Overall calorie content for Nabisco cereals is much less than that of the Kellog brand.  

 

 

  1. Find the 67th percentile for the t distribution with d.f=7 (call this number b). Generate 1000 samples from t(df=7) distribution. Estimate probability of getting a value smaller than b, using these 1000 samples.   

 

Solution:

> b=qt(0.67,7)

> b

[1] 0.4592146

> y<-rt(1000,7)

> prob=length(y[y<=b])/length(y)

> prob

[1] 0.663

 

  1. For the CEO data (story behind data), plot ages and salaries in a scatter plot. Does it show strong association between variables (justify by calculating the correlation coefficient). Do a normal q-q  plot on the ages of the CEOs – does it look like it is normally distributed? Find a 95% confidence interval for the age of CEOs.

 

Solution:

> ceodata<-read.table("ceo.txt",header=TRUE)

> plot(ceodata[,2],ceodata[,1])

 

The plot does not suggest strong association.

cor(ceodata[,2],ceodata[,1])

[1] 0.1275554

The correlation coefficient also supports the guess.

 

> qqnorm(ceodata[,1])

> qqline(ceodata[,1])

Yes, it looks like it is normally distributed.

 

> x<-ceodata[,1]

> confidenceint=c(mean(x)-qnorm(0.975,0,1)*sd(x)/sqrt(length(x)),(mean(x)+qnorm(0.975,0,1)*sd(x)/sqrt(length(x))))

> confidenceint

[1] 49.25111 53.83364

> length(x)

[1] 59

 

This confidence interval is calculated using the Normal probabilities (instead of t, since sigma unknown), since data size n=59 > 30.

 

  1.  Darwin’s Data: Charles Darwin measured heights (in inches) for 15 pairs of plants.

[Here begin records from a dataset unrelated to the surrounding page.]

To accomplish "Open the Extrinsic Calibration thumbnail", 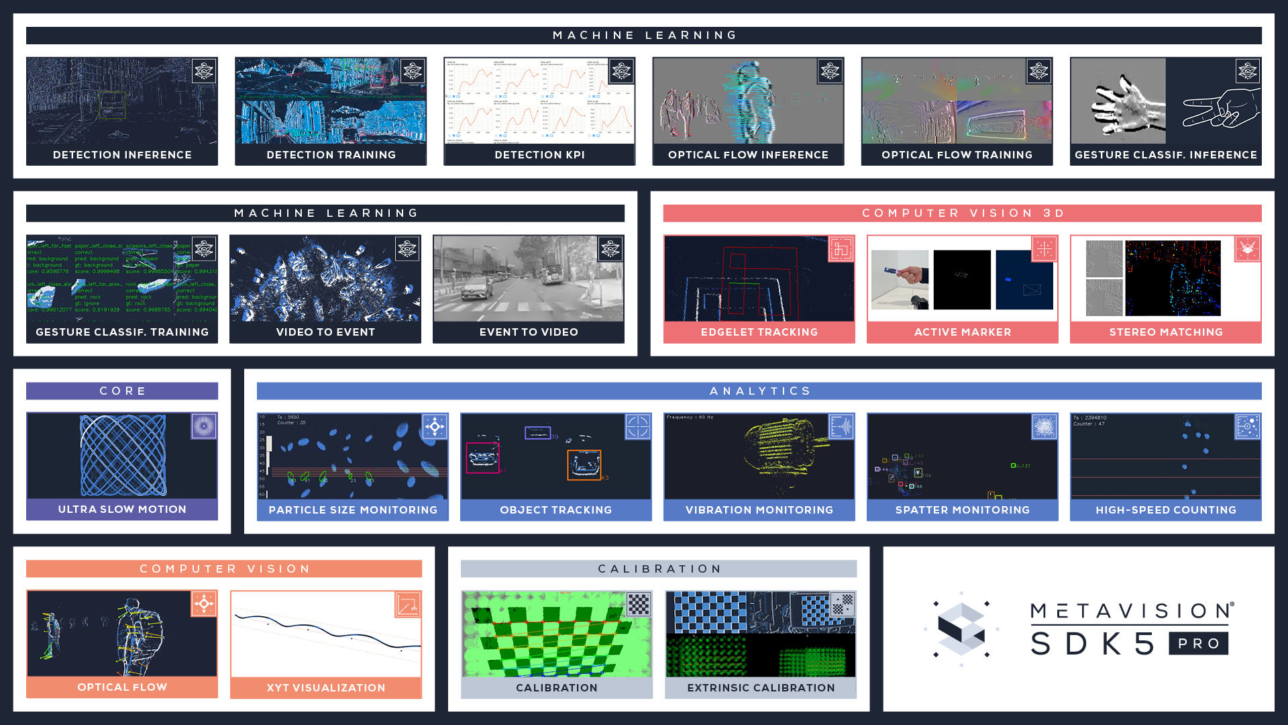I will click(761, 634).
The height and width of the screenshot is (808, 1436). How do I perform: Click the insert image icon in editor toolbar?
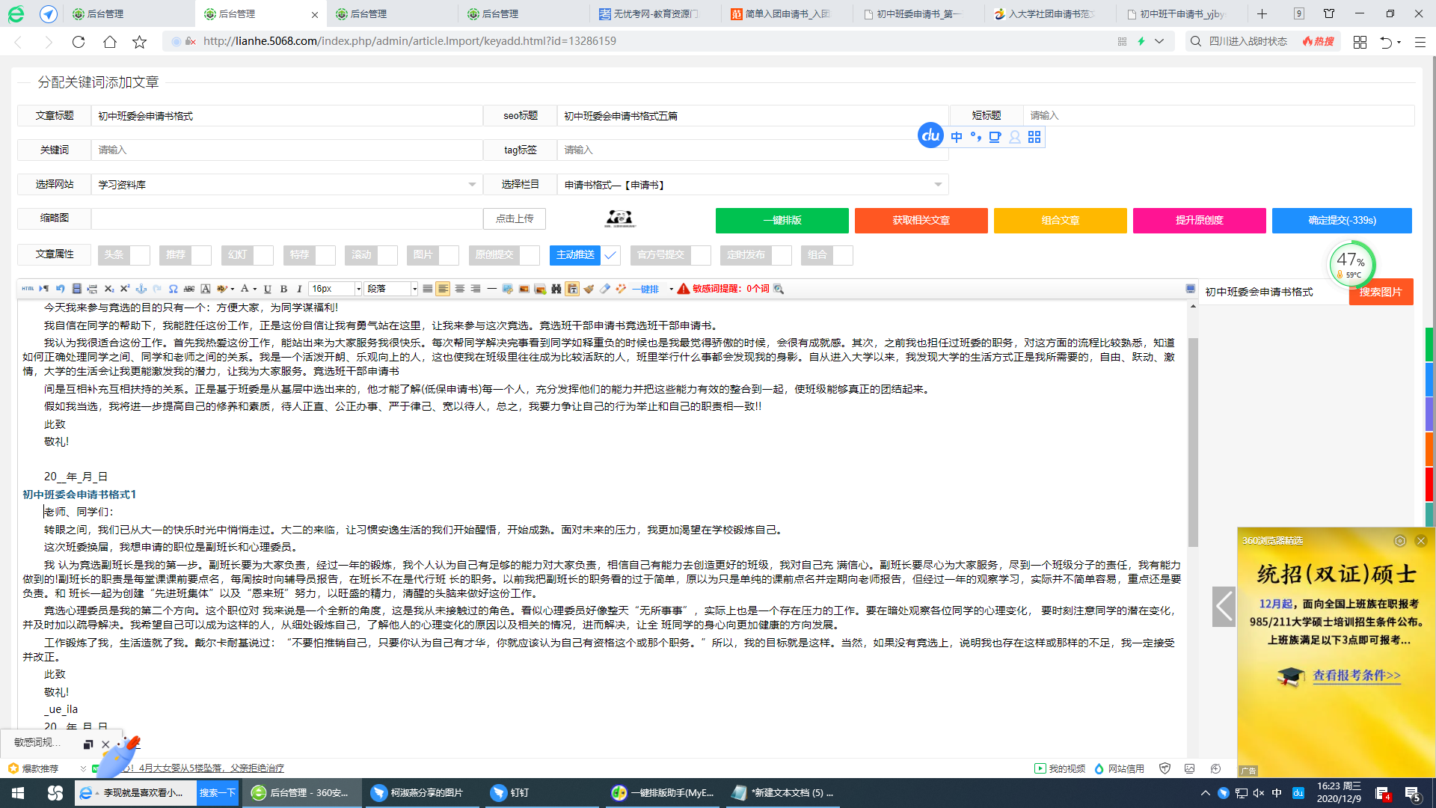[524, 289]
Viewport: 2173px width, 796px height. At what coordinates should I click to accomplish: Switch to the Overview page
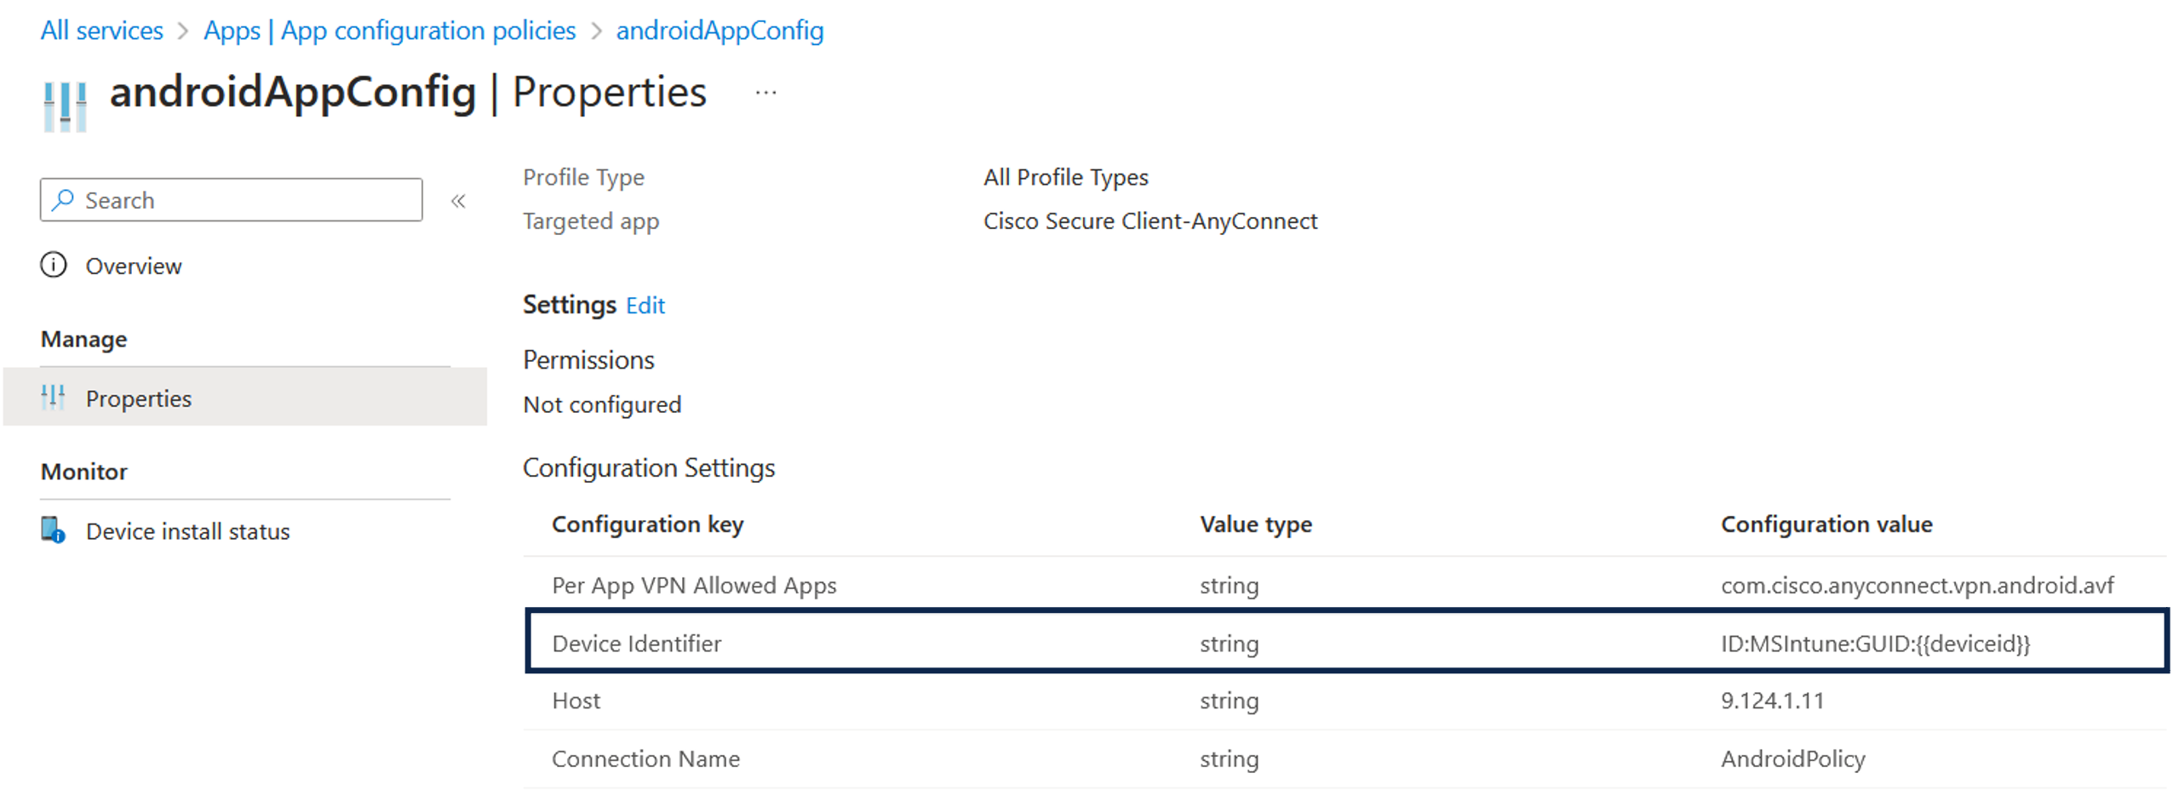[x=134, y=265]
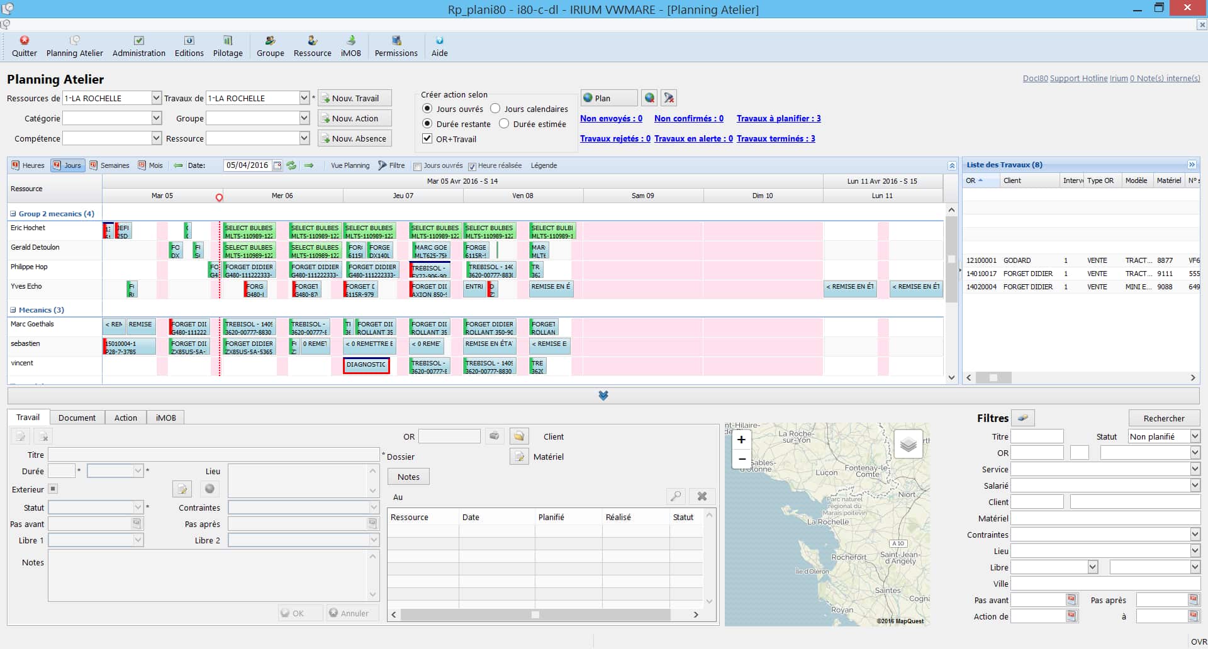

Each pair consists of two plants of the same age but one grown from a seed of cross-fertilized flower and the other from a self-fertilized flower. Test the hypothesis that the growth in cross-fertilized flower is more.

 

Solution:

> tree<-read.table("darwin.txt",header=TRUE)

> tree

    cross   self

1  23.500 17.375

2  12.000 20.375

3  21.000 20.000

4  22.000 20.000

5  19.125 18.375

6  21.500 18.625

7  22.125 18.625

8  20.375 15.250

9  18.250 16.500

10 21.625 18.000

11 23.250 16.250

12 21.000 18.000

13 22.125 12.750

14 23.000 15.500

15 12.000 18.000

> dim(tree)

[1] 15  2

> z<-tree[,1]-tree[,2]

> z

 [1]  6.125 -8.375  1.000  2.000  0.750  2.875  3.500  5.125  1.750  3.625

[11]  7.000  3.000  9.375  7.500 -6.000

> t=mean(z)/(sd(z)/sqrt(length(z)))

> t

[1] 2.147987

> t>=qt(0.95,length(z)-1)

[1] TRUE

> qt(0.95,length(z)-1)

[1] 1.76131

> pval=1-pt(t,length(z)-1)

> pval

[1] 0.02485147

The paired-t test gives the t-statistic value 2.14789 and at 5% level the cut off is 1.76. So we reject H0(that mean difference = 0) and accept H1(that mean difference is >0). So at 5% level, the claim that growth in cross-fert plants is more is accepted ( a p-value of [1] 0.02485147 strongly supports this claim). At 1% level however, we will accept H0.